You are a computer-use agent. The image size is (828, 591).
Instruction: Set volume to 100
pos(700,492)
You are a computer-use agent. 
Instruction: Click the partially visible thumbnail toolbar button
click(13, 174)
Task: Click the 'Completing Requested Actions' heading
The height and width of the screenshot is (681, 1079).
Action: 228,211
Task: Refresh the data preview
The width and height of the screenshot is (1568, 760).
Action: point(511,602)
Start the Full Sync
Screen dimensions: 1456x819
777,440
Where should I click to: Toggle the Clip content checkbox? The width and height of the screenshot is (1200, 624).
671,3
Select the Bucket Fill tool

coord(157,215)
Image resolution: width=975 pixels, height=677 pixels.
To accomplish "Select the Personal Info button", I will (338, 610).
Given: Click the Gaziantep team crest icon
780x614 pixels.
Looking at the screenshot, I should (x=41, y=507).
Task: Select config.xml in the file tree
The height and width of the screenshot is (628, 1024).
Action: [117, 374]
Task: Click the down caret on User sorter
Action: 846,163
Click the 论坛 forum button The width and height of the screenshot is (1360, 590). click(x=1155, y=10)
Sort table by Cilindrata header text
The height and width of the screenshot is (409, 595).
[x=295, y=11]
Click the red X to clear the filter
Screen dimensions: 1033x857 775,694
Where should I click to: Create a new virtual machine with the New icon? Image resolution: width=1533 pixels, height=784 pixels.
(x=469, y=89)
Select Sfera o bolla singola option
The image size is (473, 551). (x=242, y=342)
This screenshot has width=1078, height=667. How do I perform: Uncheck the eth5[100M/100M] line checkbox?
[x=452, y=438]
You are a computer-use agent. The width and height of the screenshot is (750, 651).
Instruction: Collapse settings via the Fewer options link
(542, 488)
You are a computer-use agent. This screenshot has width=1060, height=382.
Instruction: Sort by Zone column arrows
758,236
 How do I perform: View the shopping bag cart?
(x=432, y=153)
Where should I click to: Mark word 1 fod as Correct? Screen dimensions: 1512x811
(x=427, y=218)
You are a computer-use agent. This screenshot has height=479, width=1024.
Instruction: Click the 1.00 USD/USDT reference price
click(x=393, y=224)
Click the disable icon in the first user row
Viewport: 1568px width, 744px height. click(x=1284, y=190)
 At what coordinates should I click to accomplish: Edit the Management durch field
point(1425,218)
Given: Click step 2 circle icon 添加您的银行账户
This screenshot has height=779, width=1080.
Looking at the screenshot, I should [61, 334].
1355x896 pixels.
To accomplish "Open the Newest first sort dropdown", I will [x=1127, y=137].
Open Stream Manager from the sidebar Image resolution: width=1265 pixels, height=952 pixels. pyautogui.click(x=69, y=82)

........

## Do this
Please copy the listing above line for line, keeping every character as it is.

## Solution to the problem
You are a computer-use agent. The image size is (828, 591).
Instruction: Set volume to 100
pos(700,492)
You are a computer-use agent. 
Instruction: Click the partially visible thumbnail toolbar button
click(13, 174)
Task: Click the 'Completing Requested Actions' heading
The height and width of the screenshot is (681, 1079).
Action: 228,211
Task: Refresh the data preview
The width and height of the screenshot is (1568, 760).
Action: point(511,602)
Start the Full Sync
Screen dimensions: 1456x819
777,440
Where should I click to: Toggle the Clip content checkbox? The width and height of the screenshot is (1200, 624).
671,3
Select the Bucket Fill tool

coord(157,215)
Image resolution: width=975 pixels, height=677 pixels.
To accomplish "Select the Personal Info button", I will (338, 610).
Given: Click the Gaziantep team crest icon
780x614 pixels.
Looking at the screenshot, I should (x=41, y=507).
Task: Select config.xml in the file tree
The height and width of the screenshot is (628, 1024).
Action: [117, 374]
Task: Click the down caret on User sorter
Action: 846,163
Click the 论坛 forum button The width and height of the screenshot is (1360, 590). click(x=1155, y=10)
Sort table by Cilindrata header text
The height and width of the screenshot is (409, 595).
[x=295, y=11]
Click the red X to clear the filter
Screen dimensions: 1033x857 775,694
Where should I click to: Create a new virtual machine with the New icon? Image resolution: width=1533 pixels, height=784 pixels.
(x=469, y=89)
Select Sfera o bolla singola option
The image size is (473, 551). (x=242, y=342)
This screenshot has width=1078, height=667. How do I perform: Uncheck the eth5[100M/100M] line checkbox?
[x=452, y=438]
You are a computer-use agent. The width and height of the screenshot is (750, 651).
Instruction: Collapse settings via the Fewer options link
(542, 488)
You are a computer-use agent. This screenshot has width=1060, height=382.
Instruction: Sort by Zone column arrows
758,236
 How do I perform: View the shopping bag cart?
(x=432, y=153)
Where should I click to: Mark word 1 fod as Correct? Screen dimensions: 1512x811
(x=427, y=218)
You are a computer-use agent. This screenshot has height=479, width=1024.
Instruction: Click the 1.00 USD/USDT reference price
click(x=393, y=224)
Click the disable icon in the first user row
Viewport: 1568px width, 744px height. click(x=1284, y=190)
 At what coordinates should I click to accomplish: Edit the Management durch field
point(1425,218)
Given: Click step 2 circle icon 添加您的银行账户
This screenshot has height=779, width=1080.
Looking at the screenshot, I should [61, 334].
1355x896 pixels.
To accomplish "Open the Newest first sort dropdown", I will [x=1127, y=137].
Open Stream Manager from the sidebar Image resolution: width=1265 pixels, height=952 pixels. pyautogui.click(x=69, y=82)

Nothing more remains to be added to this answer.